──────── Data supplied
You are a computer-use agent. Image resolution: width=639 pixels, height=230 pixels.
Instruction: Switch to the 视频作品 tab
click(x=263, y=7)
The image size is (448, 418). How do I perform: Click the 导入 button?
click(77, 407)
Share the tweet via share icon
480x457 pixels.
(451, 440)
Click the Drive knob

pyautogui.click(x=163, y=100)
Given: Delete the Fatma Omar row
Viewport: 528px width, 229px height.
────────────────
──────── Data supplied
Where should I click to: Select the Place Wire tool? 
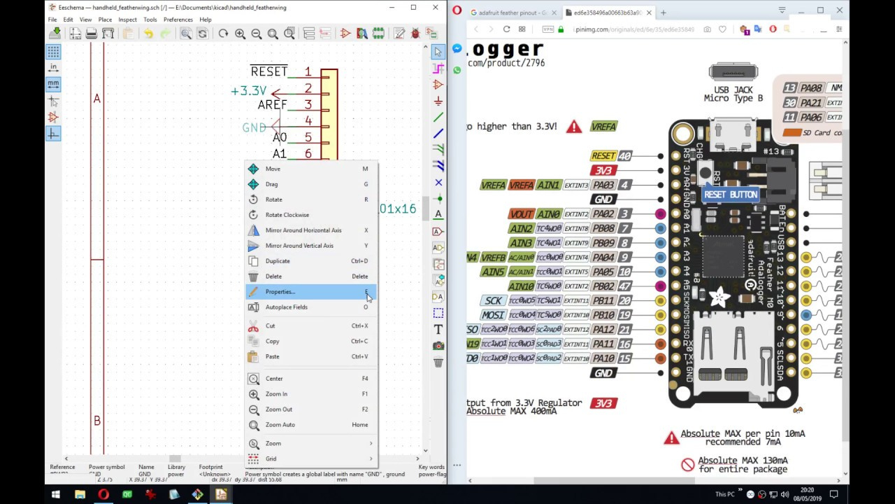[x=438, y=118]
────────────────
──────── Data supplied
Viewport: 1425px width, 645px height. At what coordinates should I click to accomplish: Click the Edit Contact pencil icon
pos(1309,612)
────────────────
All lines above between those holding "You are a computer-use" and "Viewport: 528px width, 229px height.", inclusive, must be set down unchanged, and no other line may be included.

_Response to this exercise:_
You are a computer-use agent. Image resolution: width=639 pixels, height=230 pixels.
Instruction: Switch to the 视频作品 tab
click(x=263, y=7)
The image size is (448, 418). How do I perform: Click the 导入 button?
click(77, 407)
Share the tweet via share icon
480x457 pixels.
(451, 440)
Click the Drive knob

pyautogui.click(x=163, y=100)
Given: Delete the Fatma Omar row
Viewport: 528px width, 229px height.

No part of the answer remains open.